Acórdão do Tribunal da Relação de Lisboa
Processo:
8959/2005-6
Relator: GIL ROQUE
Descritores: LIVRANÇA
ACORDO DE PREENCHIMENTO
Nº do Documento: RL
Data do Acordão: 11/10/2005
Votação: UNANIMIDADE
Texto Integral: S
Privacidade: 1
Meio Processual: APELAÇÃO
Decisão: CONFIRMADA
Sumário: 1- PLANITEL - PLANIFICAÇÃO E CONSULTAS TÉCNICAS, LDª, (E) e mulher, (T), vieram deduzir os presentes Embargos de Executado, por apenso à Execução Ordinária n.° 137/2002, contra eles instaurada por CAIXA ECONÓMICA MONTEPIO GERAL, pedindo a sua absolvição do pedido executivo.

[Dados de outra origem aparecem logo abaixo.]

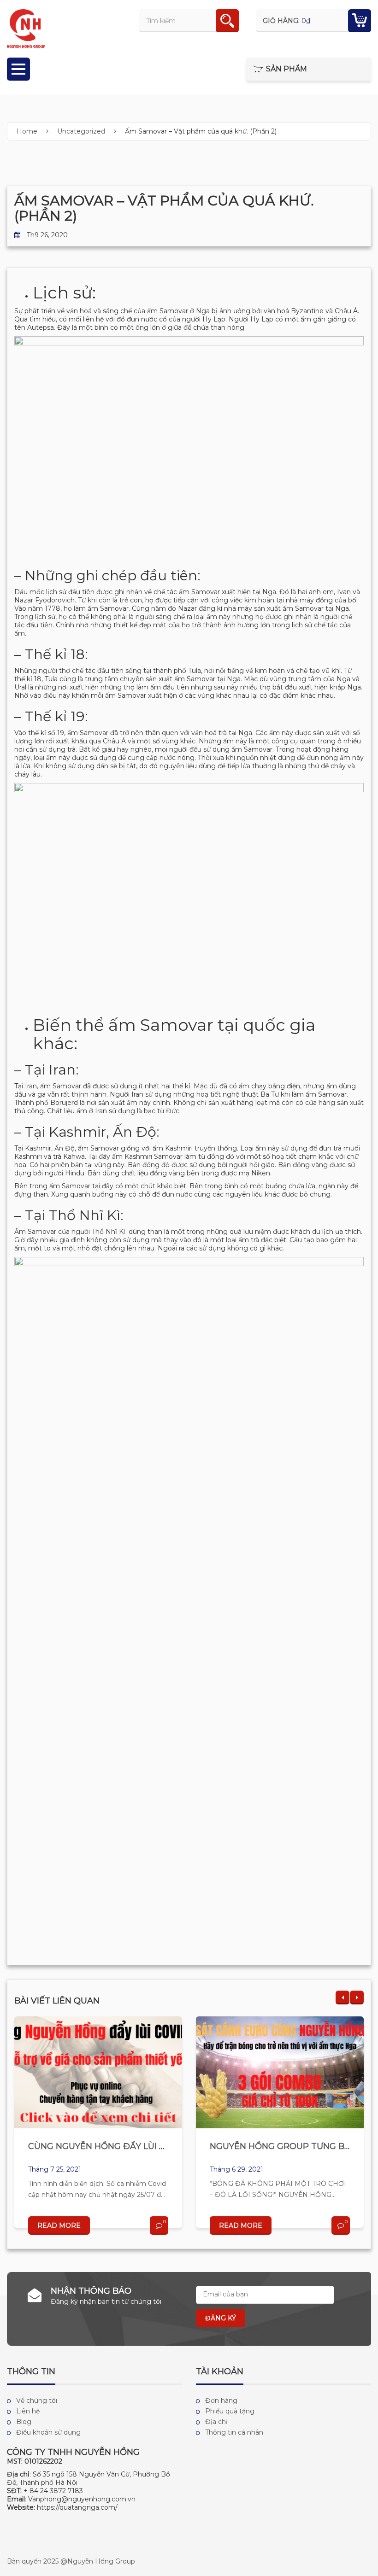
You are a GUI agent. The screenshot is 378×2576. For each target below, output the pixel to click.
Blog (23, 2422)
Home (27, 131)
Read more (59, 2225)
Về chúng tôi (36, 2400)
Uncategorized (81, 131)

Para tal alegaram, em síntese, que a livrança dada à execução foi preenchida contra o pacto de preenchimento, não houve notificação para pagar e, a ter sido correctamente preenchida a livrança, nomeadamente quanto à data de vencimento, que era 26-8-1997, estava prescrita a obrigação cautelar dos Embargantes.
A Embargada contestou, tendo concluído pela improcedência dos Embargos, pois que a livrança se encontra correctamente preenchida, não tendo decorrido o prazo de prescrição.

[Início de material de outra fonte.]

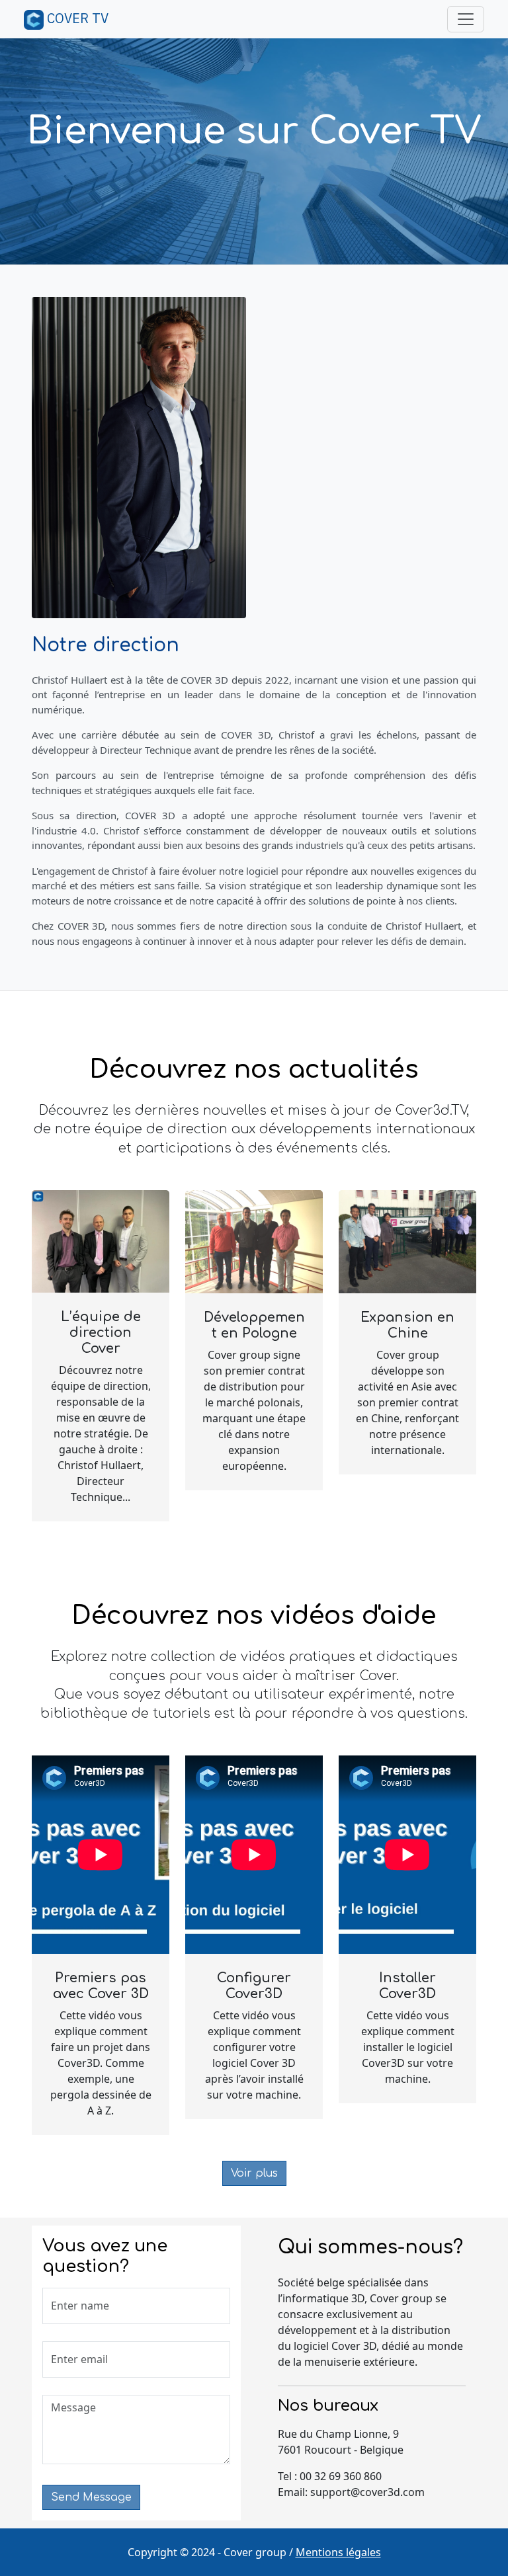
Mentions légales (338, 2552)
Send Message (91, 2497)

Ocorreu a Audiência Preliminar, em sede da qual foi saneado o processo, foram seleccionados os Factos já Assentes e os que passaram a integrar a Base Instrutória, além de terem sido indicados os meios de prova.
Teve lugar a audiência final e oportunamente foi proferida sentença na qual foram julgados procedentes por provados os embargos, declarando-se abusivamente preenchida a livrança dada à execução e considerando os Embargos não responsáveis pelo seu pagamento, absolvendo-os do pedido executivo e determinou-se a extinção da execução embargada.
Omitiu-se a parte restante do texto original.